# Excerpt
::::
Uncovering Burnaby: The story behind Kapoor Sawmills
This Barnet sawmill holds interesting connections to Burnaby's South Asian community
Photograph of Kapoor Sawmills in 1945. (Burnaby Village Museum,
If you take a walk through Barnet Marine Park, you’re likely to see the remnants of old sawmills in the park. For many, these bring up the memories of The Barnet Lumber Company, which ran from 1925 to 1932.
However, the mill’s history didn’t end there. In fact, it only got more interesting.
In 1938, the Barnet Lumber Company was dismantled by the city after a failure to pay taxes. It was broken up into two new properties, eastern and western.
The McColl-Frontenac Oil Company purchased the western property, and the eastern property was purchased by Kapoor Singh Siddoo, who started Kapoor Sawmills.
Siddoo was born in Kharaudi, India, in 1885, and first immigrated to the US in 1906. He arrived in San Francisco with 20 other men, and “acted as their interpreter, manager and accountant” due to his education, says Heritage Burnaby. He worked alongside them on the Southern Pacific Railway line until he immigrated to Canada in 1912.
After a short try at homesteading in northern Ontario, Siddoo was drawn to BC after a group of South Asian Canadians sent word to him that they needed an accountant and manager for a sawmill.
After over 20 years of working as a lumberman on Vancouver Island, Siddoo decided to start his own mill. In 1935, he opened the Kapoor Lumber Company at Shawnigan Lake, which eventually led him to the previous Barnet Lumber Company.
In 1938, Siddoo purchased 45 acres of the eastern section of Barnet Lumber Company under the name of Modern Sawmills Limited, through a Caucasian agent due to restrictions on non-white persons buying property.
::::
# Saved entries
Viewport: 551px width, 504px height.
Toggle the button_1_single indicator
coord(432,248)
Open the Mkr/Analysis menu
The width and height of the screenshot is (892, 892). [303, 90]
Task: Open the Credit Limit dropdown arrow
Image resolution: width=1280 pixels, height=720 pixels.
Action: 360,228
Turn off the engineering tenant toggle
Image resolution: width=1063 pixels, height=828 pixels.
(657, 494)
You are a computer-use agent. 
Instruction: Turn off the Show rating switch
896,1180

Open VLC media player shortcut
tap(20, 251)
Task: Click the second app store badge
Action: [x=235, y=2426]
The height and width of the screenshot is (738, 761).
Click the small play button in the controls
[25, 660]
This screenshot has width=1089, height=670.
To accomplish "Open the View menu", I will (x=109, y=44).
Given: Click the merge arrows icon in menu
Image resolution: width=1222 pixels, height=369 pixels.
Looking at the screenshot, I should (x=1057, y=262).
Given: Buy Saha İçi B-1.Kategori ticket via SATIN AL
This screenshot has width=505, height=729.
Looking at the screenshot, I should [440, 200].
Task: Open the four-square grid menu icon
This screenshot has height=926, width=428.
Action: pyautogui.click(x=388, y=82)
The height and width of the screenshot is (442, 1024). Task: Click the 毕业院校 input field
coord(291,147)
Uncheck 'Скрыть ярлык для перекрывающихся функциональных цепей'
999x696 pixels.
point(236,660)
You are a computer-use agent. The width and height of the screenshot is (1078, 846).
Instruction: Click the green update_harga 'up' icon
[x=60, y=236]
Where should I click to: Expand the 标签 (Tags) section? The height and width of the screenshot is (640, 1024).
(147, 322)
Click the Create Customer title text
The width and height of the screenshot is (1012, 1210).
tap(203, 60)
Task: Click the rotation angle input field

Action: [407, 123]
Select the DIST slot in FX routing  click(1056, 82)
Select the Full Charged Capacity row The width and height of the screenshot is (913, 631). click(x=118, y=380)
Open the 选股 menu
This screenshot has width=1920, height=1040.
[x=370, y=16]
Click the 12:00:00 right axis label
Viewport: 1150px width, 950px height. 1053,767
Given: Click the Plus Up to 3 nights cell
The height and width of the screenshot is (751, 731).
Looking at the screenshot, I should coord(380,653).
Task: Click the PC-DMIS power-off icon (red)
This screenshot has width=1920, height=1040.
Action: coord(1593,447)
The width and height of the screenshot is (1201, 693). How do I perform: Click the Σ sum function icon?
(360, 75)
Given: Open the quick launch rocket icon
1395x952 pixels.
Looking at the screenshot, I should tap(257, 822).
::::
# Exercise 1
In the Kapoor Sawmills article, what year did Siddoo open the Kapoor Lumber Company at Shawnigan Lake?
# Exercise 2
List each distinct year mentioned in the Kapoor Sawmills article.
# Exercise 3
Proceed with the Kapoor Sawmills article, picking up right after its last sentence.

# Your response 1
1935

# Your response 2
1945, 1925, 1932, 1938, 1885, 1906, 1912, 1935

# Your response 3
After a few years, the name was switched to Kapoor Sawmills, and ran successfully until tragedy struck on January 14, 1947, when a devastating fire swept through the mill, which caused over $500,000 in damages.
A smaller mill was rebuilt on the grounds, and Kapoor Sawmills continued to run until 1959.
During the entirety of its operations, Kapoor Sawmills was known for employing South Asian, Asian and European workers, and was a place considered to have positive labour relations.
In the same year, Siddoo and his family opened the Kapoor Singh Siddoo Foundation, which owns and operates an out-patient hospital in the Punjab village of Aur in India.
In 1972, the Municipality of Burnaby bought the property, and it became a part of Barnet Marine Park.
Siddoo’s legacy was not only limited to the success of Kapoor Sawmill. Throughout his time in Canada, he was championed as one of the most influential men in Vancouver’s South Asian community.
He “was one of many Sikh activists who successfully argued that South Asian people should receive full citizenship including voting rights,” says Burnaby Village Museum.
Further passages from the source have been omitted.